Federal workers keep trying to remove it. The app returns anyway. Within minutes in some cases. Within a day in others. The White House’s official mobile application now sits permanently on millions of government-issued devices. Employees call it propaganda. Security experts call it risky. And agency leaders have little power to stop the rollout.
The app launched quietly in March 2026. It promised real-time updates, live events and direct access to the presidency. By May the directive came down from the top. Agencies must push it to every government phone. No opt-out. No easy uninstall. The forced deployment has triggered fresh alarms across federal IT teams and cybersecurity circles.
One USDA employee tested the limits. “I deleted it as a test and it came immediately back,” the worker told WIRED. A State Department colleague reported similar behavior. “I removed it from my phone, but within 24 hours it was back on there.” Another from the Department of Labor offered blunt rejection. “Have not looked at it. Will not look at it.”

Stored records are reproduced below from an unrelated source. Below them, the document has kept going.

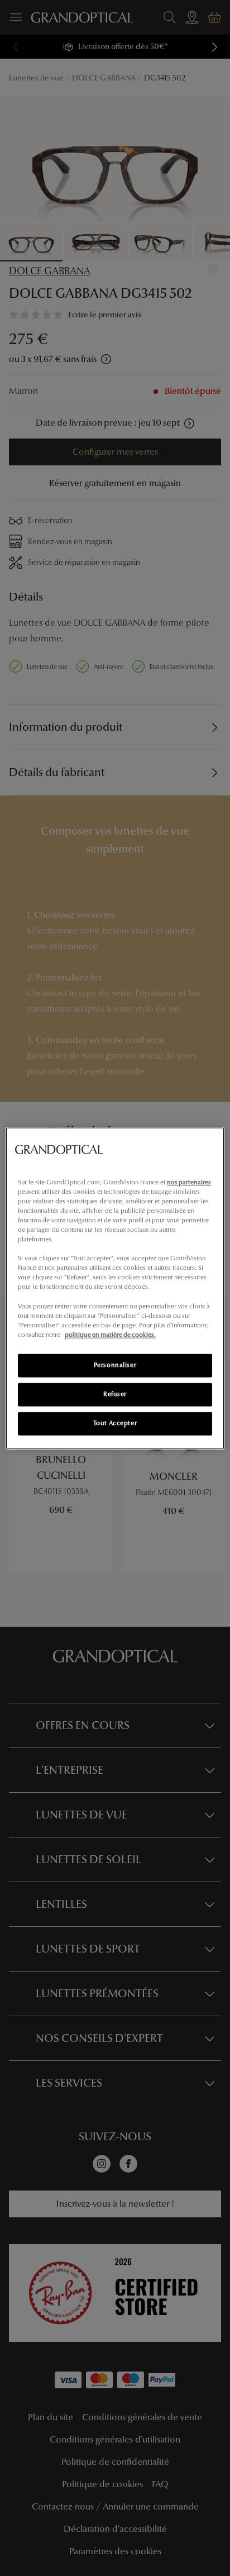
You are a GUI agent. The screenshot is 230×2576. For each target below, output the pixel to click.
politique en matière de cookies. (110, 1335)
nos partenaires (189, 1182)
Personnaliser (115, 1365)
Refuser (115, 1394)
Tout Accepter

And the frustration runs deeper. “It’s shooting pure unadulterated propaganda into our veins,” said one government employee. The worker added a jab about source selection. “Maybe Fox’s editorial standards are too high.” The app’s news feed pulls from Fox News, Breitbart, the New York Post, Reuters and official White House releases. Its social section aggregates posts from the White House X account, President Trump’s Truth Social, TikTok and Instagram.
A prominent button invites users to text the president. It autofills with the phrase “Greatest President Ever.” That feature drew early ridicule. Yet the app remains. It reappears because administrators control the devices through mobile device management systems. Employers own the phones. They set the rules. But critics argue this case crosses into unusual territory for a communications tool many see as partisan.
The directive originated with federal Chief Information Officer Greg Barbaccia. He instructed agency CIOs to assist the White House with deployment mechanics. The Federal Aviation Administration moved first. Its IT team notified employees in May that the app would install automatically on all FAA-issued iPhones and iPads. “As mandated by the White House,” the message read. Employees needed to take no action.
Similar pushes reached the Department of Homeland Security. An internal email obtained by POLITICO Pro signaled imminent installation across DHS-managed mobile devices. One official told the outlet that an exact timeline had not yet been fixed. Still the pressure continues.
But the rollout carries baggage. Cybersecurity researchers flagged problems shortly after the March debut. The app shared users’ IP addresses, time zones and other data with third-party services. Early versions appeared to track location through GPS. The White House later removed that capability. Even so, questions linger about data flows and potential backdoors.
Sonny Hashmi served as a senior IT executive at the General Services Administration. He did not mince words. Any app installed on government devices “can potentially create backdoor access to government networks behind the firewall,” he told Government Executive. He called the mandate “dangerous.” David Nestor, another former official, offered a milder assessment. “This isn’t really operational.”
The app was developed by 45Press, an Ohio-based firm. The company secured a $1.5 million contract. Its founder maintains an X account focused on UFOs. The development team also integrated widgets from Elfsight, a Russia-linked company. Those widgets initially exposed personal information of White House officials. Elfsight corrected the exposure after reporters highlighted the flaw.
White House spokesperson Olivia Wales pushed back against the concerns. “The White House app does not require anyone to create an account or enter any data into the app, and any information on the app is safe and secure,” she said. Wales added that government devices “typically include preinstalled apps that provide value to government employees’ day-to-day work.” The statement appeared in both Ars Technica’s coverage and the WIRED report.
Yet many employees disagree on the value. Some avoid the app entirely. Others worry about the optics, especially at the State Department where phones often connect with foreign officials. The devices must meet strict federal security requirements. Additional apps undergo review processes. In this instance the White House bypassed normal channels. The mandate came straight from the top.
Recent coverage shows the controversy has not faded. As of June 23, WIRED documented continued employee resistance and re-installation loops across multiple agencies. POLITICO’s cybersecurity newsletter the same week highlighted lingering vulnerabilities and the DHS deployment plans. No major technical fixes have been announced.
The situation echoes past disputes over preloaded software. Remember the U2 album Apple once forced onto iPhones? This feels different. Government workers handle sensitive information. Their devices connect to protected networks. An always-present communications app that cannot be removed raises practical and legal questions about oversight, data collection and administrative overreach.
So far the General Services Administration has not received the app on its phones. That detail offers little comfort to workers at USDA, FAA or State. The directive appears aimed at broad coverage. Millions of devices. One consistent experience. Direct from the White House.
Whether the app delivers useful information or simply amplifies a single viewpoint remains subject to debate. Employees have made their feelings clear. The technology that prevents them from acting on those feelings has now become the bigger story. Federal IT leaders must balance compliance with caution. The phones belong to the government. The trust built on those devices does not come so easily.